** BEGIN Data for this task **

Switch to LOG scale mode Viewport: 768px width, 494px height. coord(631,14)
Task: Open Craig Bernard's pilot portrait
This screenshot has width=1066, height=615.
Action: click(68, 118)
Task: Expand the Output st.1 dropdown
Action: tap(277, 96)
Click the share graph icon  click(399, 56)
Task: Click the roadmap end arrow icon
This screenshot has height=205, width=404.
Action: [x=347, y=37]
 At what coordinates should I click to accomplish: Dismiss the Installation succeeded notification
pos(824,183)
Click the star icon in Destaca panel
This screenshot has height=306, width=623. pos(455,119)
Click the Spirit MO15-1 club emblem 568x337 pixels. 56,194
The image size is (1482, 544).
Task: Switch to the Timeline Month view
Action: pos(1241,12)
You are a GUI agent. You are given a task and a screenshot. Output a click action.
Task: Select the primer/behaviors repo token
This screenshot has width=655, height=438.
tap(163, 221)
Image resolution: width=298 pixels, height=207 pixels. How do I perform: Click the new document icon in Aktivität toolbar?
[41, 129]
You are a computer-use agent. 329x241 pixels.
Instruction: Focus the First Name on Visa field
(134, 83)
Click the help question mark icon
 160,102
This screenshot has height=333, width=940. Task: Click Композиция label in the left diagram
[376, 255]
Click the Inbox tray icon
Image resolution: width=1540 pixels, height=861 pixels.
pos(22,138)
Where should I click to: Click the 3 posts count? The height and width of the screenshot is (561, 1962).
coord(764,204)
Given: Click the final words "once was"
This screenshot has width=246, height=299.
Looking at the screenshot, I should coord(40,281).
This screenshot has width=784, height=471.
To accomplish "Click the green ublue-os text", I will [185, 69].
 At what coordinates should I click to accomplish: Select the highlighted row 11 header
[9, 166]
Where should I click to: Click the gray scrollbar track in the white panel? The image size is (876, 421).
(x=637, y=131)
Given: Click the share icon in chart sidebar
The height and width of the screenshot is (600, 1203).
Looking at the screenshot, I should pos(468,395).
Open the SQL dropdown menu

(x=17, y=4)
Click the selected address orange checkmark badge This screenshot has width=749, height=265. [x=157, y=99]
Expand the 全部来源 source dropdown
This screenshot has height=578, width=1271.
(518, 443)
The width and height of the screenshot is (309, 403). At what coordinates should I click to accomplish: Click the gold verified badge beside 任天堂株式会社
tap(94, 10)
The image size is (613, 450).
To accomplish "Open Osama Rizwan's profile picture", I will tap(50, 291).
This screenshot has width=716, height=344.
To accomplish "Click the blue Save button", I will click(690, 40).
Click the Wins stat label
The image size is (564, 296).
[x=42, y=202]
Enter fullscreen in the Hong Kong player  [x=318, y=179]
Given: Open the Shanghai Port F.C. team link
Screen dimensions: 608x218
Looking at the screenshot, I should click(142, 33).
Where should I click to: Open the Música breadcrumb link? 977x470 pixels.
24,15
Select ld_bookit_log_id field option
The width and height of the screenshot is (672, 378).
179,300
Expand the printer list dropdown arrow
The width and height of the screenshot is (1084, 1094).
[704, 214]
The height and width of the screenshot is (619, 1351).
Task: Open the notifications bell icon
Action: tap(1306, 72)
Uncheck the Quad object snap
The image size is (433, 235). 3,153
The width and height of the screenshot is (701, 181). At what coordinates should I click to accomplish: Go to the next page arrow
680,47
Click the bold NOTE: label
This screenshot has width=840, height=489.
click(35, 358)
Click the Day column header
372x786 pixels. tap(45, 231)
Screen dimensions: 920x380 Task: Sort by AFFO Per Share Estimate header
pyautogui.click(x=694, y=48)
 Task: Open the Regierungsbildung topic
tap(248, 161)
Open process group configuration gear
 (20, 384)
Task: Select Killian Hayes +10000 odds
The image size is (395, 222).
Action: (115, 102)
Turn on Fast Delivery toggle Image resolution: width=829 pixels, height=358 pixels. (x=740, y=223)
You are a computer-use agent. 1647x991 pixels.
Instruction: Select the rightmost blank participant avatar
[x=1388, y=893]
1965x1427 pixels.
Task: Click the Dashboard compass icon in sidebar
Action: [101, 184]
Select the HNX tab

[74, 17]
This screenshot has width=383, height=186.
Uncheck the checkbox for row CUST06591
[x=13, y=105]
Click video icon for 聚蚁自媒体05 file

** END Data for this task **

= Instructions to follow =
Convert the lines from the one containing "Where should I click to: Click the gray" through the one containing "Looking at the screenshot, I should click(142, 33).", both included, into a JSON list of strings with one string per line and blank lines omitted.

= Correct response =
[
  "Where should I click to: Click the gray scrollbar track in the white panel? The image size is (876, 421).",
  "(x=637, y=131)",
  "Given: Click the share icon in chart sidebar",
  "The height and width of the screenshot is (600, 1203).",
  "Looking at the screenshot, I should pos(468,395).",
  "Open the SQL dropdown menu",
  "(x=17, y=4)",
  "Click the selected address orange checkmark badge This screenshot has width=749, height=265. [x=157, y=99]",
  "Expand the 全部来源 source dropdown",
  "This screenshot has height=578, width=1271.",
  "(518, 443)",
  "The width and height of the screenshot is (309, 403). At what coordinates should I click to accomplish: Click the gold verified badge beside 任天堂株式会社",
  "tap(94, 10)",
  "The image size is (613, 450).",
  "To accomplish \"Open Osama Rizwan's profile picture\", I will tap(50, 291).",
  "This screenshot has width=716, height=344.",
  "To accomplish \"Click the blue Save button\", I will click(690, 40).",
  "Click the Wins stat label",
  "The image size is (564, 296).",
  "[x=42, y=202]",
  "Enter fullscreen in the Hong Kong player  [x=318, y=179]",
  "Given: Open the Shanghai Port F.C. team link",
  "Screen dimensions: 608x218",
  "Looking at the screenshot, I should click(142, 33)."
]